§ WHAT YOU ARE ASKED TO DO: Repeat exactly the lines below, from the line containing "Click the tree icon for Drevesa" through the last line, both included. Leave out any pictures.
Content starts
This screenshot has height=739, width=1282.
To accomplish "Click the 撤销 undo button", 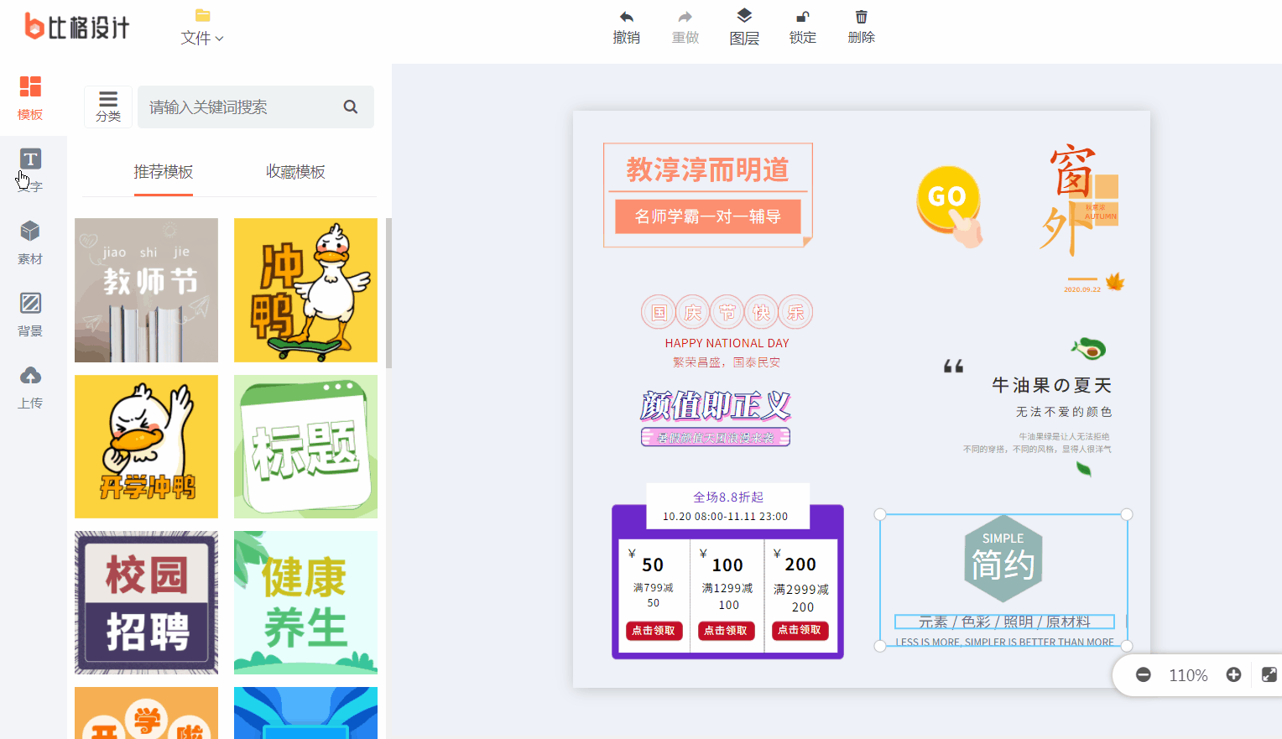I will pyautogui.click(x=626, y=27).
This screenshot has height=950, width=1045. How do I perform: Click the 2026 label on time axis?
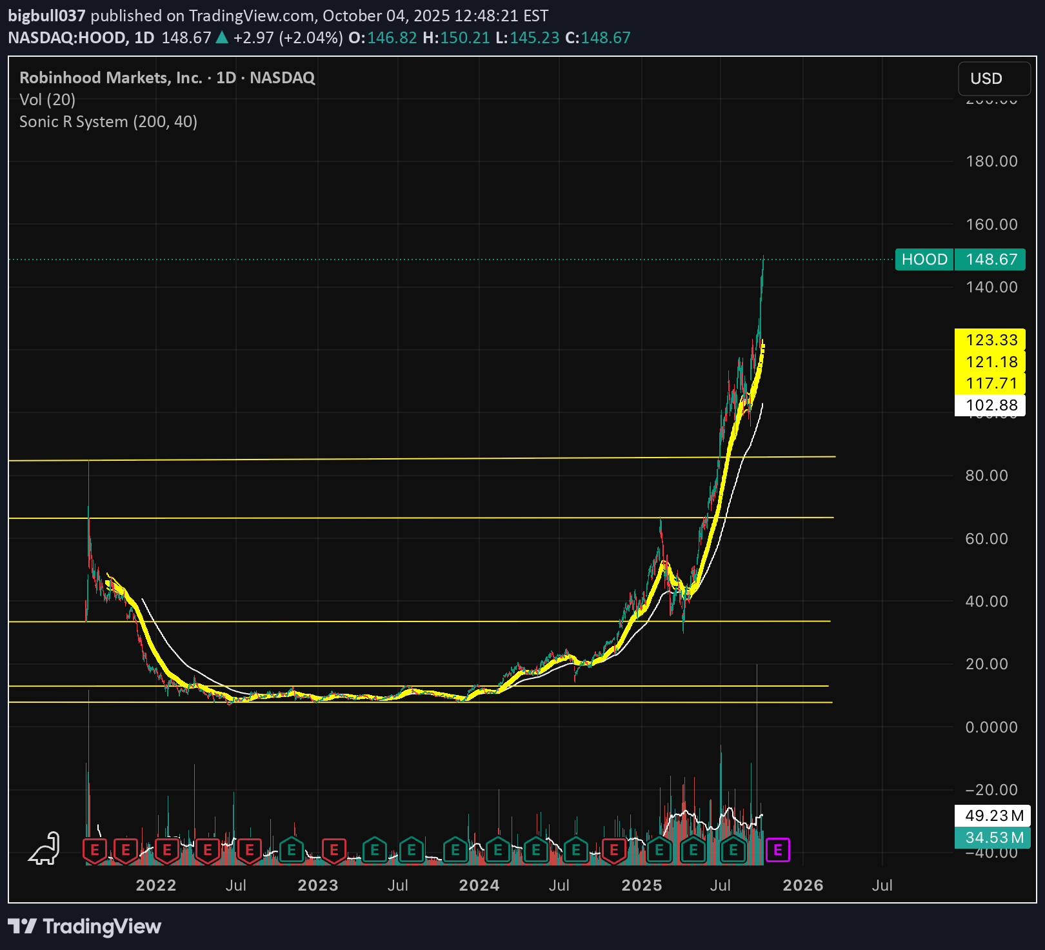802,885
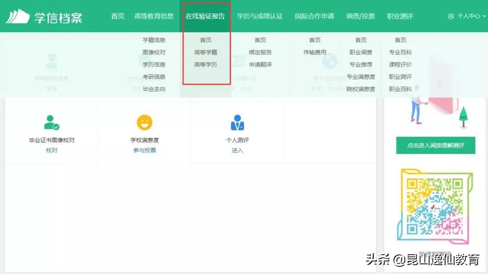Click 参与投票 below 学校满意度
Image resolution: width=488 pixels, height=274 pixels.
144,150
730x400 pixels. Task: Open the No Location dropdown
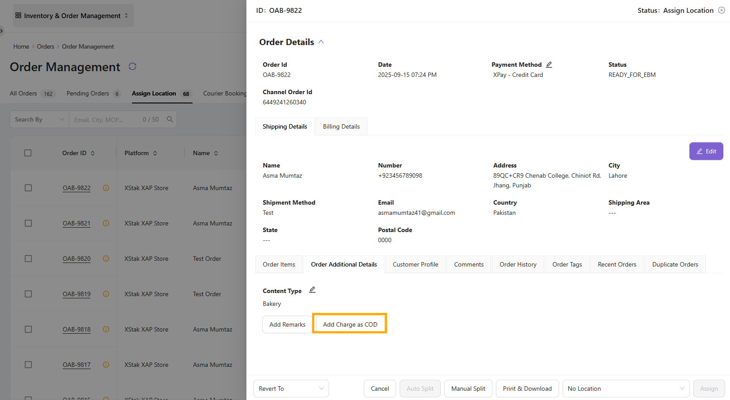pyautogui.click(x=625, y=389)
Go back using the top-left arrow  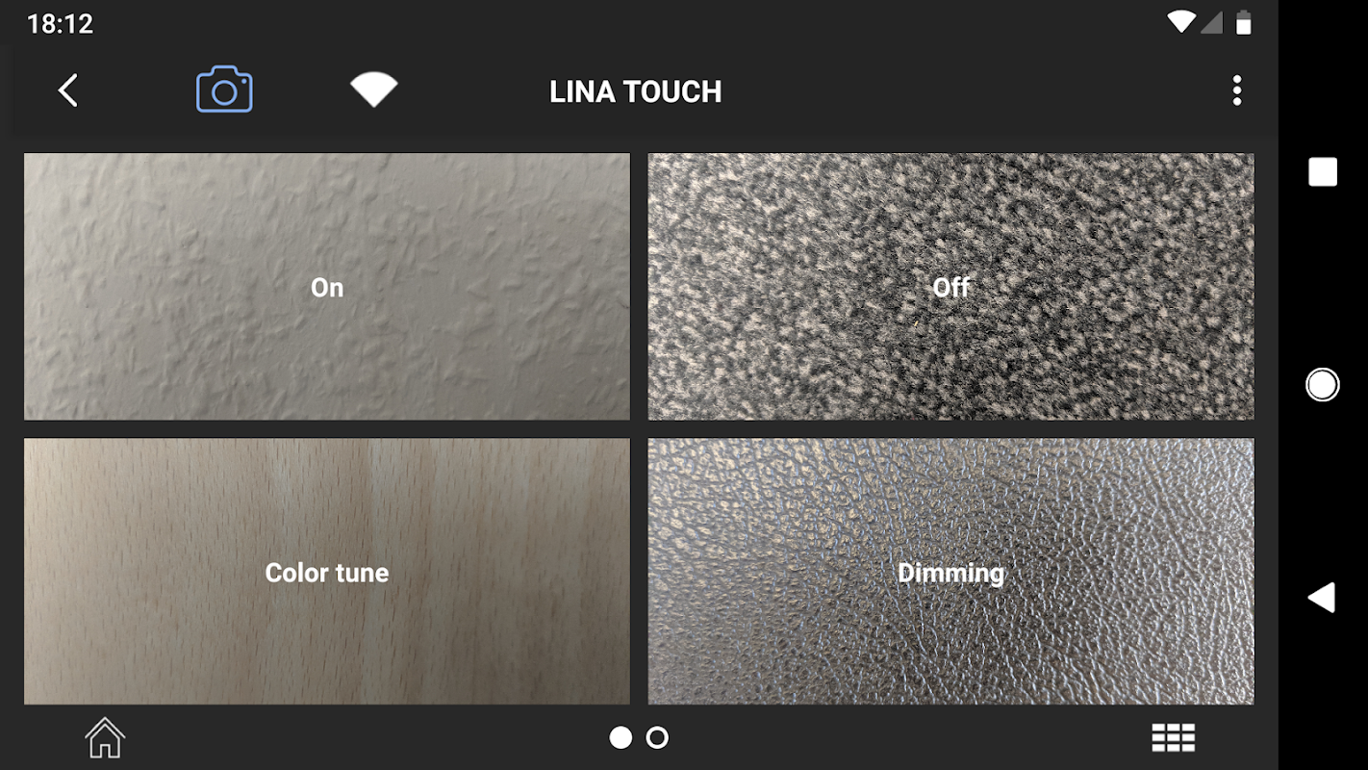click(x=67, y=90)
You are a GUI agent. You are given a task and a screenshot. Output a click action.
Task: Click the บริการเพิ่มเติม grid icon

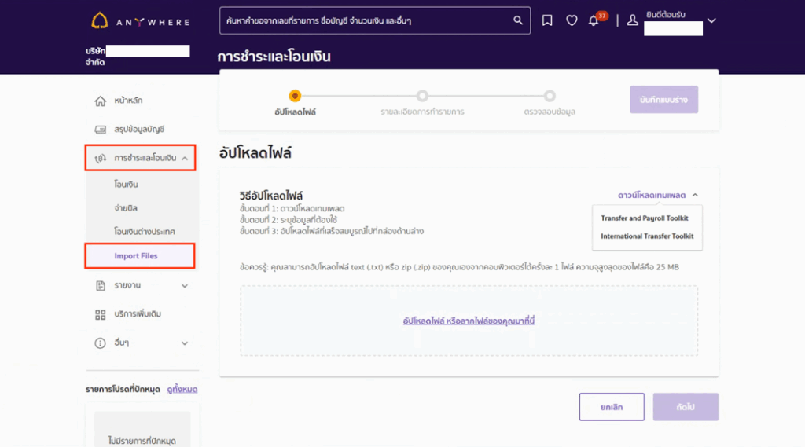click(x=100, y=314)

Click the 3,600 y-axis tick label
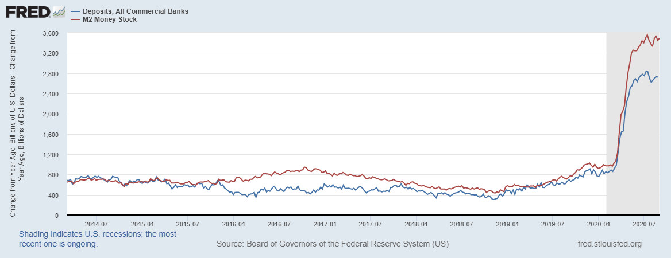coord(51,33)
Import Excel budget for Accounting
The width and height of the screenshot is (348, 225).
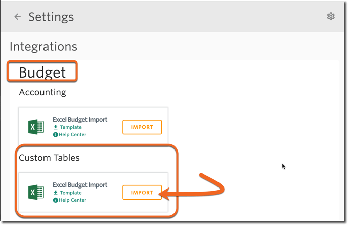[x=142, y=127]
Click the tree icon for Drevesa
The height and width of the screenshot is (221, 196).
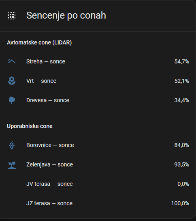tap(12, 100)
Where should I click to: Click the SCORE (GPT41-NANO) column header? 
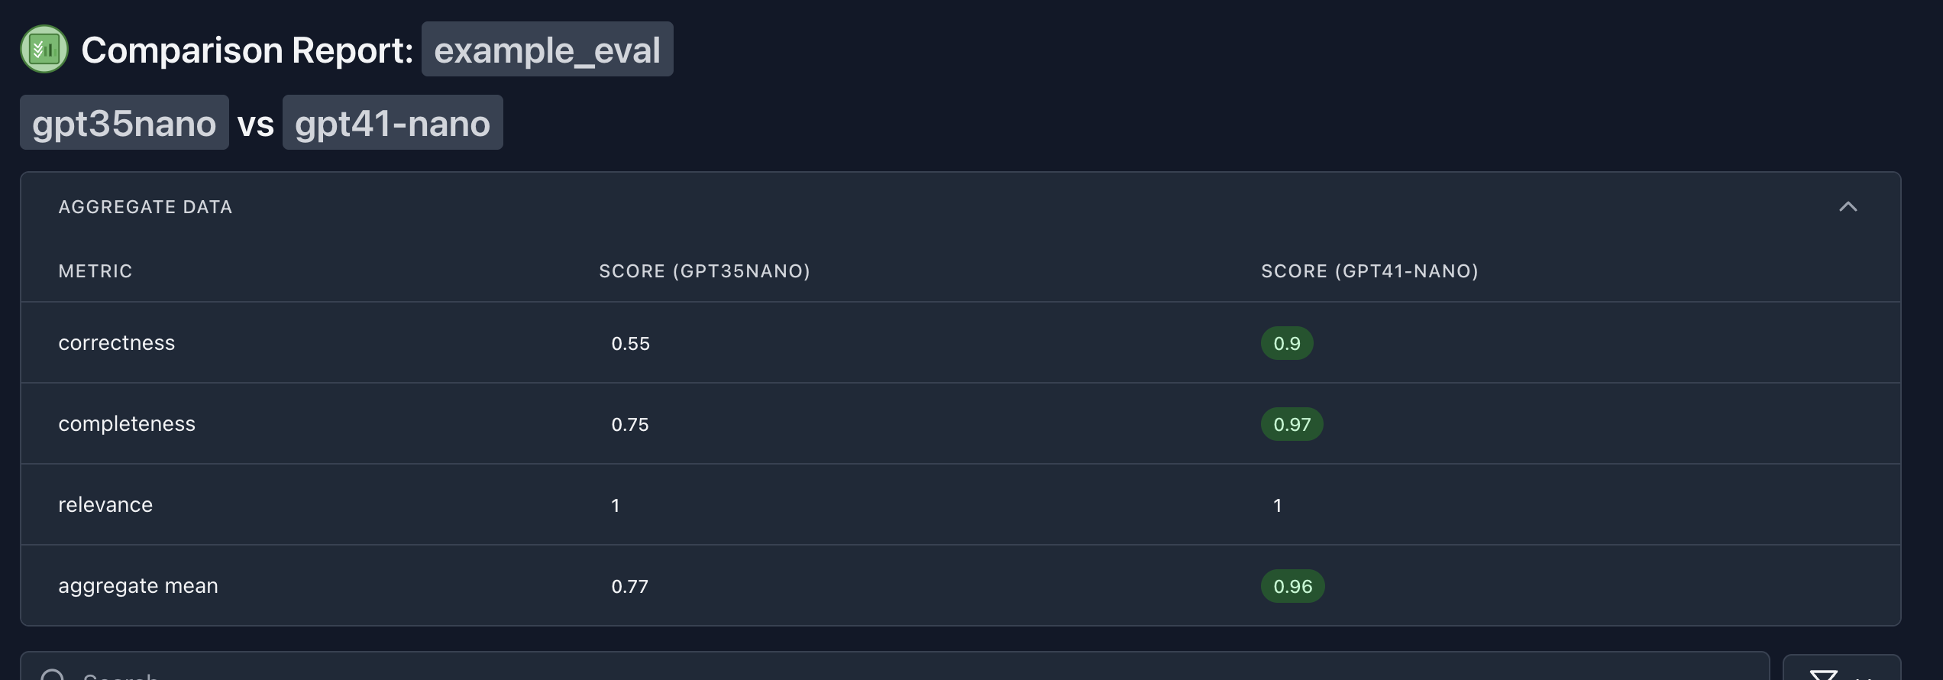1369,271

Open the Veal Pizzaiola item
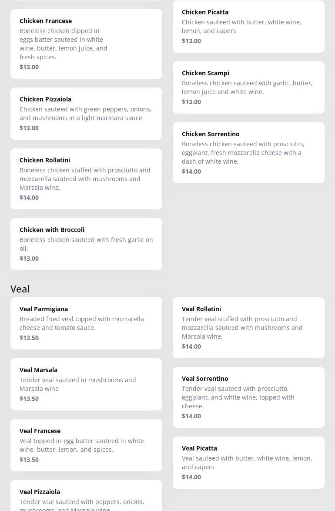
Content ends
§ WRITTEN ANSWER:
Click the tree icon for Drevesa
The height and width of the screenshot is (221, 196).
tap(12, 100)
Where should I click to: Click the SCORE (GPT41-NANO) column header? 
1369,271

Open the Veal Pizzaiola item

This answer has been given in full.